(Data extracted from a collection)
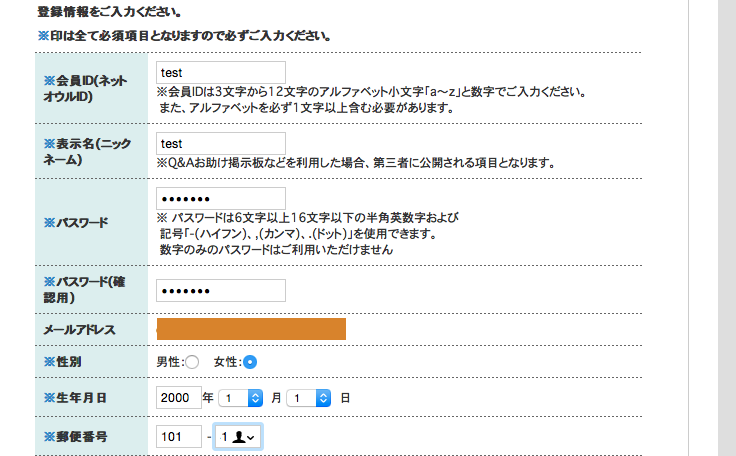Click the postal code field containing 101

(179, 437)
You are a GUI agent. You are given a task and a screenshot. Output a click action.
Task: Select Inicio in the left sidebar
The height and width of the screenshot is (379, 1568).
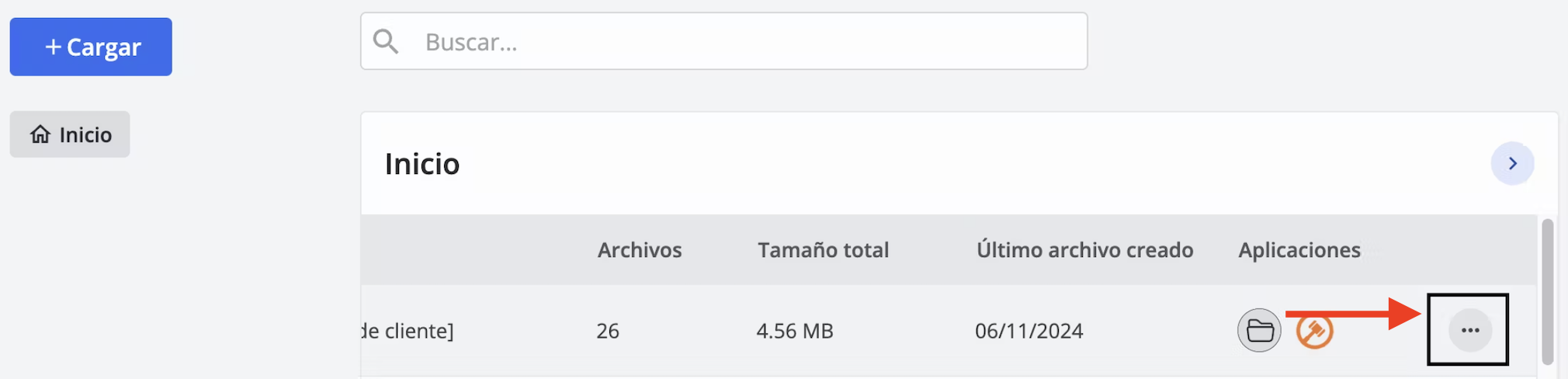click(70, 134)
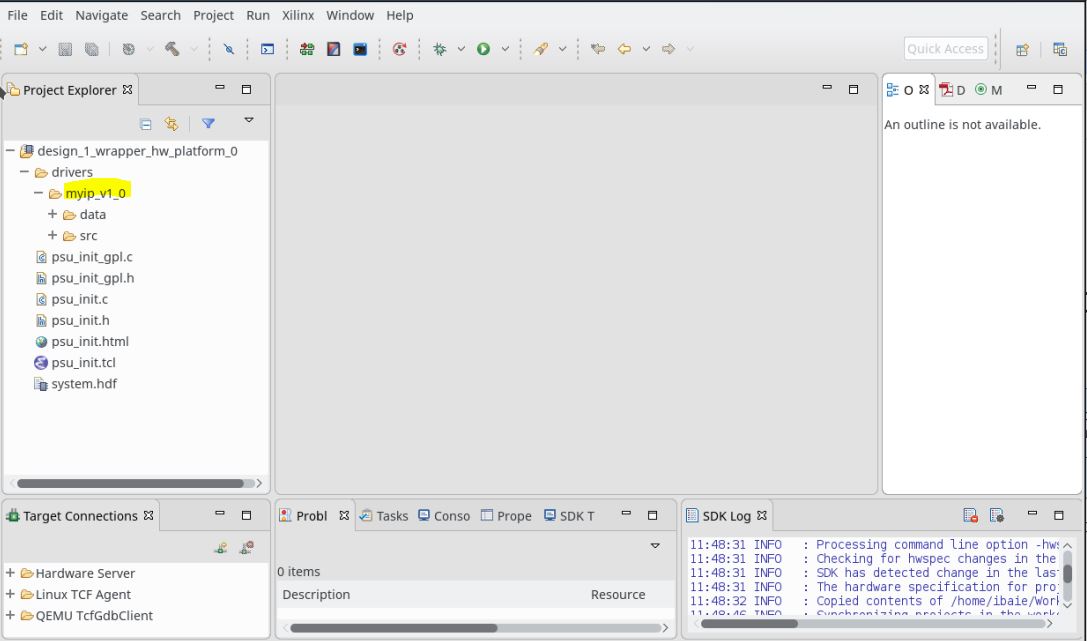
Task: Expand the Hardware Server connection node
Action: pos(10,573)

— What you need to do —
Exact copy, pictures excluded: print only the lines from the line containing "Task: Select Inicio in the left sidebar" through the end of the records.

— Your response —
Task: Select Inicio in the left sidebar
The height and width of the screenshot is (379, 1568).
click(70, 134)
Task: Expand the Hardware Server connection node
Action: pos(10,573)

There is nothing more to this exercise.